Presiden Prabowo Subianto memanggil sejumlah menteri bidang ekonomi dan Gubernur Bank Indonesia ke Istana Kepresidenan Jakarta pada Senin sore, 18 Juni 2026. Pertemuan ini diadakan untuk membahas berbagai isu ekonomi terkini yang memerlukan koordinasi lintas kementerian dan lembaga.
Kedatangan Para Menteri
Pantauan di Kompleks Istana Kepresidenan Jakarta Pusat, pukul 15.30 WIB, menunjukkan satu per satu menteri ekonomi mulai berdatangan. Menteri Koordinator Bidang Perekonomian Airlangga Hartarto terlihat hadir lebih dulu. Saat ditanya mengenai agenda pertemuan, Airlangga hanya memberikan pernyataan singkat. "Nanti kita lihat," katanya.
Menteri Investasi dan Hilirisasi, Rosan Roeslani, juga belum memberikan penjelasan detail mengenai topik yang akan dibahas. Sementara itu, Menteri Keuangan Purbaya Yudhi Sadewa tampak tiba di lokasi dan mengaku belum mengetahui agenda pertemuan. "Wah belum tahu, saya diundang saja nih. Nanti habis meeting baru kita ngomong ya," ujar Purbaya.

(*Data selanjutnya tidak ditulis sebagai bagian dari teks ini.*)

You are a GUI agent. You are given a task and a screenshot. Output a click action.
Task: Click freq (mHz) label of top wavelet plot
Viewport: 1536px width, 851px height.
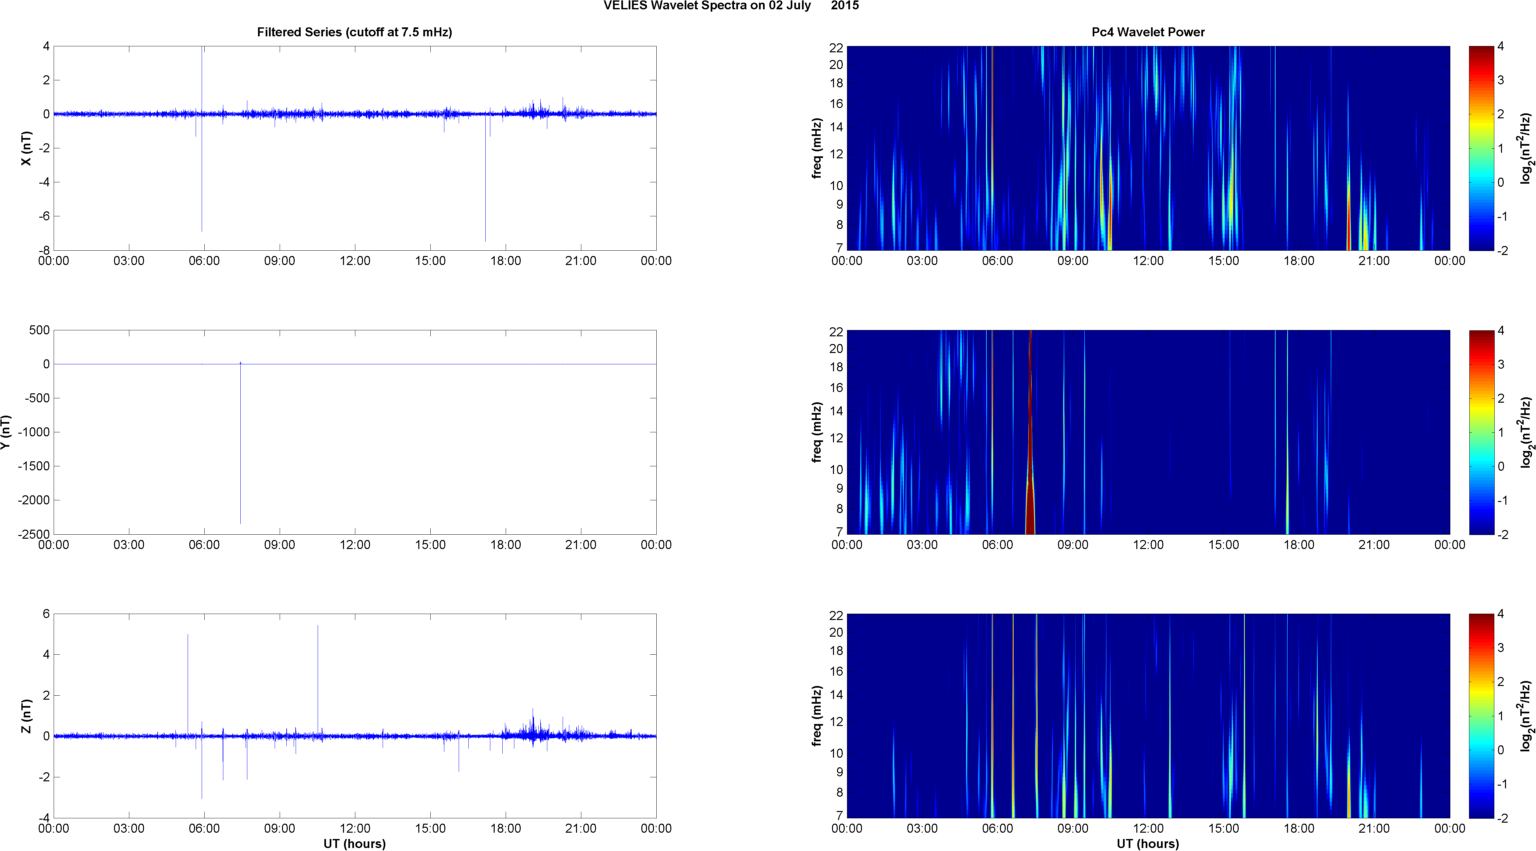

Kehadiran Pejabat Penting Lainnya
Selain para menteri, Menteri Energi dan Sumber Daya Mineral (ESDM) Bahlil Lahadalia serta Gubernur Bank Indonesia Perry Warjiyo juga tiba di Istana untuk mengikuti pertemuan tersebut. Kehadiran mereka menandakan bahwa pembahasan tidak hanya terbatas pada kebijakan fiskal, tetapi juga mencakup sektor energi dan moneter.
Belum ada pernyataan resmi dari pihak Istana mengenai hasil pertemuan ini. Publik menantikan pengumuman lebih lanjut terkait langkah-langkah ekonomi yang akan diambil pemerintah ke depan.